The most important festival of the tribal people of Koraput is Chaitra Parva.It is also observed by the Bhuiyans of Mayurbhanj, Sudargarh and Keonjhar. Bhuiyans are an ancient Hinduised tribe who greatly influenced the culture of the other tribes. They are also found in Seraikela and Kharswan regions of the district of Singbhoom in Bihar, where the festival is observed with great enthusiasm.
For the whole month of Chaitra the tribal people remain in festive mood. They wear new clothes, sacrifice animals and birds before their gods, feast drink, sing and dance. During the daytime women, young and old, keep on singing and dancing. The men go out hunting in the jungle. They bring whatever animal comes to their sight. They do not spare a jackal even, whatever kill they bring, the meat is distributed among all the villagers. The nights are spent in drinking, singing and dancing.
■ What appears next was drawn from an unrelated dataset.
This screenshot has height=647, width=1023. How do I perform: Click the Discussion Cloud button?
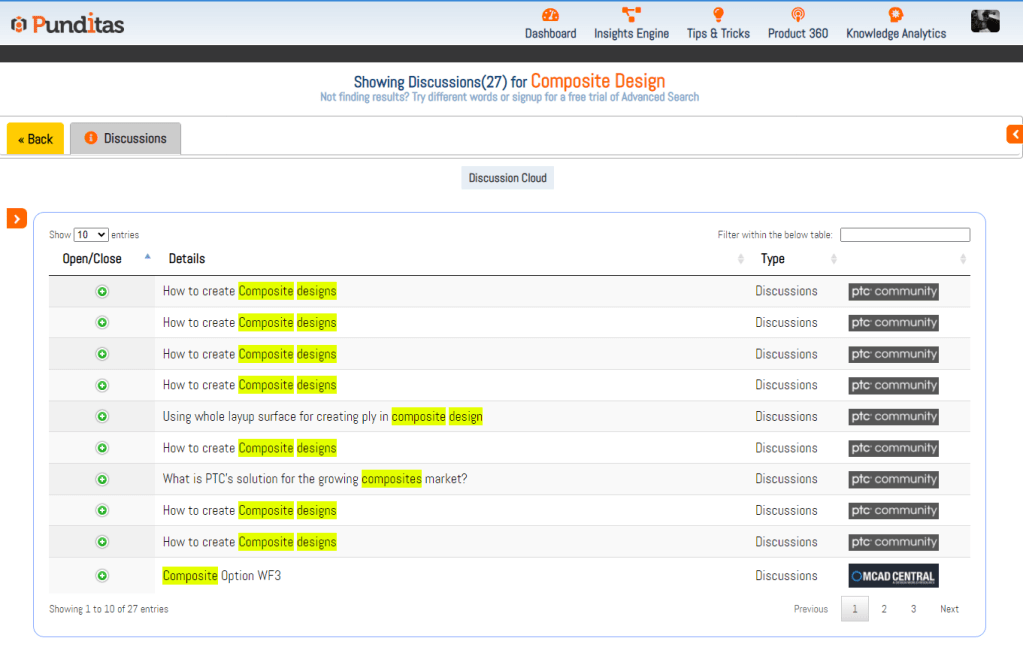(507, 178)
The Bondas of Koraput are an interesting primitive tribe. They live on hilltops and lead a secluded life. Their interaction with other tribes is very rare. Among many festivals of the year, the most important festival for them is known as Sume-Gelirak. All the year young men and women look forward to the festival as it gives them ample freedom in all respects.
The festival starts on a Sunday and continue for ten days. During the first few days, they worship their traditional Gods and demons as well. The Sisa or the tribal priest does the rituals of sacrificing animals and birds and propitiating the deities with liquor. Then amusement through dancing and singing begins with full vigor. Young men and women make dancing expeditions to neighboring villages and during the dance choose their life partners. However, the most serious and dramatic part of the festival is castigation. It begins first with little boys.
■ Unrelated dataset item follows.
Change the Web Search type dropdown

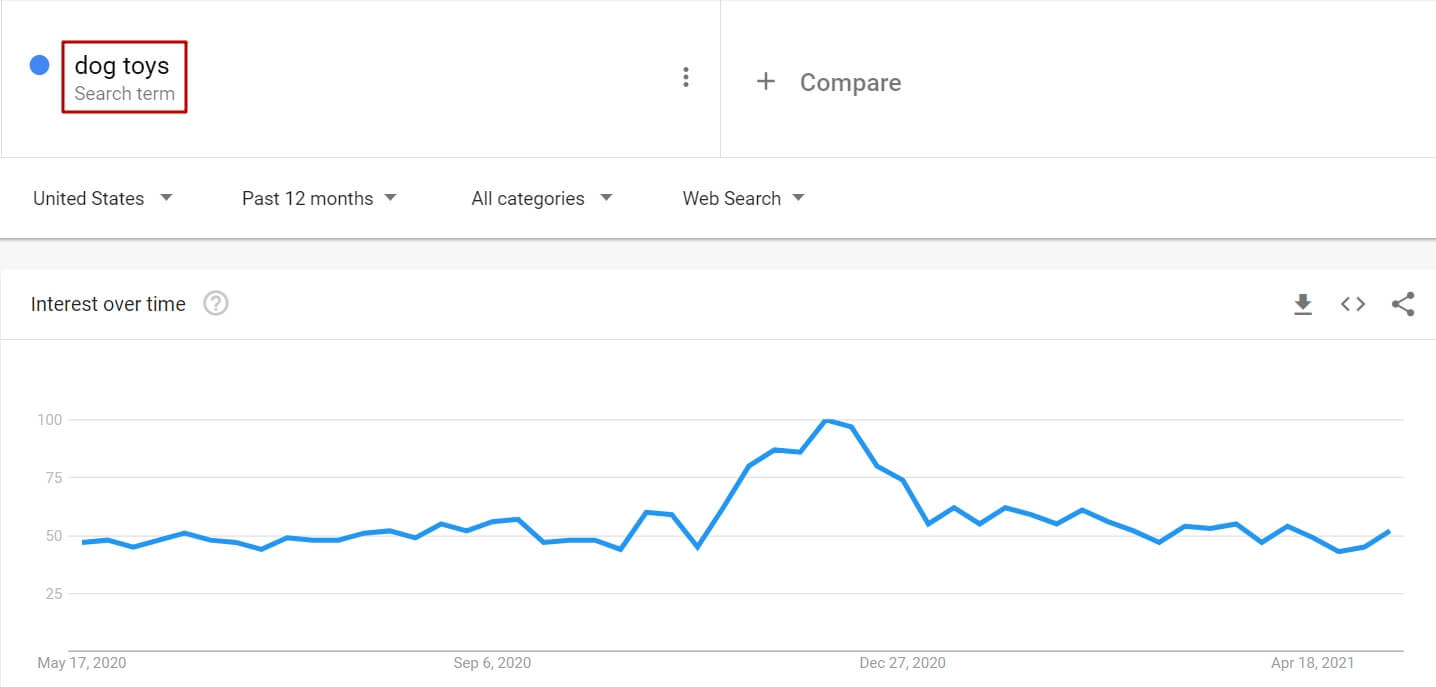coord(743,198)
Some one takes up the drum and beats it loudly and others join with him. The boys stand in pairs, front to front, and strike each other as hard as they can with pliant branches of a tree stripped off its foliage. When they had enough of it, they salute each other and embrace, and another pair takes their place. When all the boys of the village complete this piquant exercise, the Sisa gives them cakes to stop all quarrels and delivers a little lecture of friendship and good behavior. The following evening this castigation is repeated with young men and even the old. They bow each other with folded hands and start dancing to the frantic beats of the drums and then hitting hard with the branches. Blood flows from their wounds and watching the situation the Sisa stops them. Then they touch each other’s feet and embrace hugging and lifting the other in the air.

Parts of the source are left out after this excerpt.